What is expected: Below are the records; they must be reproduced verbatim.

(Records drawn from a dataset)
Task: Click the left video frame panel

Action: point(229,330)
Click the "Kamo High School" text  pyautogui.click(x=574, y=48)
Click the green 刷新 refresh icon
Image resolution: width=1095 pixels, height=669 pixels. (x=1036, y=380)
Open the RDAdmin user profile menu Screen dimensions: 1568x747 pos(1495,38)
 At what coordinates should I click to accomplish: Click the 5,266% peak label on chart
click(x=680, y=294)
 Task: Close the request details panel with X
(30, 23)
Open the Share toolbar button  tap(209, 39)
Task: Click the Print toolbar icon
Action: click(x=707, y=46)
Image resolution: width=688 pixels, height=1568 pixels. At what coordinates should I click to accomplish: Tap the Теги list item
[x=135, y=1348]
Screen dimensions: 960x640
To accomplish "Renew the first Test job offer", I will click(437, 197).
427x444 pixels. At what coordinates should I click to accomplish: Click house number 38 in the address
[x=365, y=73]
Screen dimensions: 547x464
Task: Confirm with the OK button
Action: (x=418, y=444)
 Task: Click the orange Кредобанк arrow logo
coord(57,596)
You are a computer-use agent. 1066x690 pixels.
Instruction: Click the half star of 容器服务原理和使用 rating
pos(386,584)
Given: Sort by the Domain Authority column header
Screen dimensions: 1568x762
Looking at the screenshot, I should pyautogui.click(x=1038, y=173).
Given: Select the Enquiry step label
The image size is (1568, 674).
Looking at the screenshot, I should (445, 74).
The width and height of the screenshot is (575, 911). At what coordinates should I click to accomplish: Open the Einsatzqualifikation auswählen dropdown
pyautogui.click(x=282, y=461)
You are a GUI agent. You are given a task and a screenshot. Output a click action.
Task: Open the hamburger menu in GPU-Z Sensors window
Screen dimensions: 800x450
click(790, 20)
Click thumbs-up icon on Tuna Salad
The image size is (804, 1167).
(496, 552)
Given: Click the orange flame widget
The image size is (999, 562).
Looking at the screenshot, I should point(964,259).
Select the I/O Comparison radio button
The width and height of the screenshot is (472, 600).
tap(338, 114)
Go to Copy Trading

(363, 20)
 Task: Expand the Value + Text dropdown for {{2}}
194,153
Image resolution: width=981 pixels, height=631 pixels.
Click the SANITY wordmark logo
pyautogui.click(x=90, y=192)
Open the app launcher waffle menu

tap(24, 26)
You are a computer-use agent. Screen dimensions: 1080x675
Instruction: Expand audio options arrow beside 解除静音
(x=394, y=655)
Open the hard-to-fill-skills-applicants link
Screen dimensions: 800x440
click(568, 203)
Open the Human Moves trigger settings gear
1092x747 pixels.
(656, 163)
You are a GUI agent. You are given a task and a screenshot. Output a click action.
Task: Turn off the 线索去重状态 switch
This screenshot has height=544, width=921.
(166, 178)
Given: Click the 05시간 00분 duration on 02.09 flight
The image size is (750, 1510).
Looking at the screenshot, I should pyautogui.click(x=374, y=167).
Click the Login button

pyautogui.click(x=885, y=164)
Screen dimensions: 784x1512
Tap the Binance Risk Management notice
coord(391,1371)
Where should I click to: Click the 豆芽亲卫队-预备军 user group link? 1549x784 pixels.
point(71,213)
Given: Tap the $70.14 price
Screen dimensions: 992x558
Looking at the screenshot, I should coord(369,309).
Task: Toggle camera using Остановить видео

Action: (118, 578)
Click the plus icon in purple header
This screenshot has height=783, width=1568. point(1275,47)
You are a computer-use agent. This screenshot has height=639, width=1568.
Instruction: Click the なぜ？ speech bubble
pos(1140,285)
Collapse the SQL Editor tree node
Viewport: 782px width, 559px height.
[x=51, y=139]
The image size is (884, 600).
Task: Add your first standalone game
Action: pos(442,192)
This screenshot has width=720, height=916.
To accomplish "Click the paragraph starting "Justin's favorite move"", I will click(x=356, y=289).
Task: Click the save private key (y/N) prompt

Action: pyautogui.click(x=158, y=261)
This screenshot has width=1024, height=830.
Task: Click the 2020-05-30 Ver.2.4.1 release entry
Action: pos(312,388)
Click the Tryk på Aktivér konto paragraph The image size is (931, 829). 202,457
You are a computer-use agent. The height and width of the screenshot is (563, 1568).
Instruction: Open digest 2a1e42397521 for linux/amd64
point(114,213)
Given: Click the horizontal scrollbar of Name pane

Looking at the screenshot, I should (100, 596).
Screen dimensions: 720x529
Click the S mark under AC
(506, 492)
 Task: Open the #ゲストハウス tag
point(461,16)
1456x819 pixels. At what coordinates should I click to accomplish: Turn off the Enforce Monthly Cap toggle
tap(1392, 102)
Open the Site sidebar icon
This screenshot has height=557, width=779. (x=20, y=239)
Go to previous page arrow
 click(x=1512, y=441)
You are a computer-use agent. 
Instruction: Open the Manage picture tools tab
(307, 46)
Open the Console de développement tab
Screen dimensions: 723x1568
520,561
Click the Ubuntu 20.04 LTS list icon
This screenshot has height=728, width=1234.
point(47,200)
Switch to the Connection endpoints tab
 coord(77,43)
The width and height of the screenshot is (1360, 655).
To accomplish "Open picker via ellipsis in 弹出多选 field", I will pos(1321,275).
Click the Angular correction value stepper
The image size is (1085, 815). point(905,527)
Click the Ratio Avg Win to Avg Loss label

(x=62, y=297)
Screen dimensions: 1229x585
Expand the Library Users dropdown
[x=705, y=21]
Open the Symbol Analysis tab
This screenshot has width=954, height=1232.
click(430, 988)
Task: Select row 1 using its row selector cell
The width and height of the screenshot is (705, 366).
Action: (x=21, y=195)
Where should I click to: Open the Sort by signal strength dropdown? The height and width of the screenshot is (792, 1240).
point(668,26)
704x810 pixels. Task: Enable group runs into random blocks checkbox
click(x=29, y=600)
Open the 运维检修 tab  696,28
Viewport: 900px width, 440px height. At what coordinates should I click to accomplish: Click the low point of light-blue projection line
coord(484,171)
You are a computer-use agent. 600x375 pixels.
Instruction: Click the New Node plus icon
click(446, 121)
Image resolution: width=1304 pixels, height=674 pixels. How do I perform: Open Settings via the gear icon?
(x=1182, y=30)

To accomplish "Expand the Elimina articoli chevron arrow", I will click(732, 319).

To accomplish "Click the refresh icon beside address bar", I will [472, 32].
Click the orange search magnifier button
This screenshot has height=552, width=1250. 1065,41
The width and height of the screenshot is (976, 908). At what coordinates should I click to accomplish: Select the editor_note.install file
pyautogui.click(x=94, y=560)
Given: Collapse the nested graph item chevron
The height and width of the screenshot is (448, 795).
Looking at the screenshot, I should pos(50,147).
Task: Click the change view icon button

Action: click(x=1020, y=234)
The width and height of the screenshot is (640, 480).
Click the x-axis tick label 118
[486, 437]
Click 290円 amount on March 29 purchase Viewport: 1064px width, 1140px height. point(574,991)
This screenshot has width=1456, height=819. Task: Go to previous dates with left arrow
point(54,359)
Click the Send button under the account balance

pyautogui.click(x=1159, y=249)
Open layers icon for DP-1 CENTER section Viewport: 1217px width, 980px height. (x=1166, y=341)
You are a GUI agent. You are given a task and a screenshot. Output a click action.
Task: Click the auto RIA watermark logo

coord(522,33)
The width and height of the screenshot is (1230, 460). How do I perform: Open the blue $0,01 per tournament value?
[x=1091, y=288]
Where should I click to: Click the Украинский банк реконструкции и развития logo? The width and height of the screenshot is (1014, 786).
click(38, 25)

Task result:
Task: Click the left video frame panel

Action: point(229,330)
Click the "Kamo High School" text  pyautogui.click(x=574, y=48)
Click the green 刷新 refresh icon
Image resolution: width=1095 pixels, height=669 pixels. (x=1036, y=380)
Open the RDAdmin user profile menu Screen dimensions: 1568x747 pos(1495,38)
 At what coordinates should I click to accomplish: Click the 5,266% peak label on chart
click(x=680, y=294)
 Task: Close the request details panel with X
(30, 23)
Open the Share toolbar button  tap(209, 39)
Task: Click the Print toolbar icon
Action: click(x=707, y=46)
Image resolution: width=688 pixels, height=1568 pixels. At what coordinates should I click to accomplish: Tap the Теги list item
[x=135, y=1348]
Screen dimensions: 960x640
To accomplish "Renew the first Test job offer", I will click(437, 197).
427x444 pixels. At what coordinates should I click to accomplish: Click house number 38 in the address
[x=365, y=73]
Screen dimensions: 547x464
Task: Confirm with the OK button
Action: (x=418, y=444)
 Task: Click the orange Кредобанк arrow logo
coord(57,596)
You are a computer-use agent. 1066x690 pixels.
Instruction: Click the half star of 容器服务原理和使用 rating
pos(386,584)
Given: Sort by the Domain Authority column header
Screen dimensions: 1568x762
Looking at the screenshot, I should pyautogui.click(x=1038, y=173).
Given: Select the Enquiry step label
The image size is (1568, 674).
Looking at the screenshot, I should (445, 74).
The width and height of the screenshot is (575, 911). At what coordinates should I click to accomplish: Open the Einsatzqualifikation auswählen dropdown
pyautogui.click(x=282, y=461)
You are a GUI agent. You are given a task and a screenshot. Output a click action.
Task: Open the hamburger menu in GPU-Z Sensors window
Screen dimensions: 800x450
click(790, 20)
Click thumbs-up icon on Tuna Salad
The image size is (804, 1167).
(496, 552)
Given: Click the orange flame widget
The image size is (999, 562).
Looking at the screenshot, I should point(964,259).
Select the I/O Comparison radio button
The width and height of the screenshot is (472, 600).
tap(338, 114)
Go to Copy Trading

(363, 20)
 Task: Expand the Value + Text dropdown for {{2}}
194,153
Image resolution: width=981 pixels, height=631 pixels.
Click the SANITY wordmark logo
pyautogui.click(x=90, y=192)
Open the app launcher waffle menu

tap(24, 26)
You are a computer-use agent. Screen dimensions: 1080x675
Instruction: Expand audio options arrow beside 解除静音
(x=394, y=655)
Open the hard-to-fill-skills-applicants link
Screen dimensions: 800x440
click(568, 203)
Open the Human Moves trigger settings gear
1092x747 pixels.
(656, 163)
You are a GUI agent. You are given a task and a screenshot. Output a click action.
Task: Turn off the 线索去重状态 switch
This screenshot has height=544, width=921.
(166, 178)
Given: Click the 05시간 00분 duration on 02.09 flight
The image size is (750, 1510).
Looking at the screenshot, I should pyautogui.click(x=374, y=167).
Click the Login button

pyautogui.click(x=885, y=164)
Screen dimensions: 784x1512
Tap the Binance Risk Management notice
coord(391,1371)
Where should I click to: Click the 豆芽亲卫队-预备军 user group link? 1549x784 pixels.
point(71,213)
Given: Tap the $70.14 price
Screen dimensions: 992x558
Looking at the screenshot, I should coord(369,309).
Task: Toggle camera using Остановить видео

Action: (118, 578)
Click the plus icon in purple header
This screenshot has height=783, width=1568. point(1275,47)
You are a computer-use agent. This screenshot has height=639, width=1568.
Instruction: Click the なぜ？ speech bubble
pos(1140,285)
Collapse the SQL Editor tree node
Viewport: 782px width, 559px height.
[x=51, y=139]
The image size is (884, 600).
Task: Add your first standalone game
Action: pos(442,192)
This screenshot has width=720, height=916.
To accomplish "Click the paragraph starting "Justin's favorite move"", I will click(x=356, y=289).
Task: Click the save private key (y/N) prompt

Action: pyautogui.click(x=158, y=261)
This screenshot has width=1024, height=830.
Task: Click the 2020-05-30 Ver.2.4.1 release entry
Action: pos(312,388)
Click the Tryk på Aktivér konto paragraph The image size is (931, 829). 202,457
You are a computer-use agent. The height and width of the screenshot is (563, 1568).
Instruction: Open digest 2a1e42397521 for linux/amd64
point(114,213)
Given: Click the horizontal scrollbar of Name pane

Looking at the screenshot, I should (100, 596).
Screen dimensions: 720x529
Click the S mark under AC
(506, 492)
 Task: Open the #ゲストハウス tag
point(461,16)
1456x819 pixels. At what coordinates should I click to accomplish: Turn off the Enforce Monthly Cap toggle
tap(1392, 102)
Open the Site sidebar icon
This screenshot has height=557, width=779. (x=20, y=239)
Go to previous page arrow
 click(x=1512, y=441)
You are a computer-use agent. 
Instruction: Open the Manage picture tools tab
(307, 46)
Open the Console de développement tab
Screen dimensions: 723x1568
520,561
Click the Ubuntu 20.04 LTS list icon
This screenshot has height=728, width=1234.
point(47,200)
Switch to the Connection endpoints tab
 coord(77,43)
The width and height of the screenshot is (1360, 655).
To accomplish "Open picker via ellipsis in 弹出多选 field", I will pos(1321,275).
Click the Angular correction value stepper
The image size is (1085, 815). point(905,527)
Click the Ratio Avg Win to Avg Loss label

(x=62, y=297)
Screen dimensions: 1229x585
Expand the Library Users dropdown
[x=705, y=21]
Open the Symbol Analysis tab
This screenshot has width=954, height=1232.
click(430, 988)
Task: Select row 1 using its row selector cell
The width and height of the screenshot is (705, 366).
Action: (x=21, y=195)
Where should I click to: Open the Sort by signal strength dropdown? The height and width of the screenshot is (792, 1240).
point(668,26)
704x810 pixels. Task: Enable group runs into random blocks checkbox
click(x=29, y=600)
Open the 运维检修 tab  696,28
Viewport: 900px width, 440px height. At what coordinates should I click to accomplish: Click the low point of light-blue projection line
coord(484,171)
You are a computer-use agent. 600x375 pixels.
Instruction: Click the New Node plus icon
click(446, 121)
Image resolution: width=1304 pixels, height=674 pixels. How do I perform: Open Settings via the gear icon?
(x=1182, y=30)

To accomplish "Expand the Elimina articoli chevron arrow", I will click(732, 319).

To accomplish "Click the refresh icon beside address bar", I will [472, 32].
Click the orange search magnifier button
This screenshot has height=552, width=1250. 1065,41
The width and height of the screenshot is (976, 908). At what coordinates should I click to accomplish: Select the editor_note.install file
pyautogui.click(x=94, y=560)
Given: Collapse the nested graph item chevron
The height and width of the screenshot is (448, 795).
Looking at the screenshot, I should pos(50,147).
Task: Click the change view icon button

Action: click(x=1020, y=234)
The width and height of the screenshot is (640, 480).
Click the x-axis tick label 118
[486, 437]
Click 290円 amount on March 29 purchase Viewport: 1064px width, 1140px height. point(574,991)
This screenshot has width=1456, height=819. Task: Go to previous dates with left arrow
point(54,359)
Click the Send button under the account balance

pyautogui.click(x=1159, y=249)
Open layers icon for DP-1 CENTER section Viewport: 1217px width, 980px height. (x=1166, y=341)
You are a GUI agent. You are given a task and a screenshot. Output a click action.
Task: Click the auto RIA watermark logo

coord(522,33)
The width and height of the screenshot is (1230, 460). How do I perform: Open the blue $0,01 per tournament value?
[x=1091, y=288]
Where should I click to: Click the Украинский банк реконструкции и развития logo? The width and height of the screenshot is (1014, 786).
click(38, 25)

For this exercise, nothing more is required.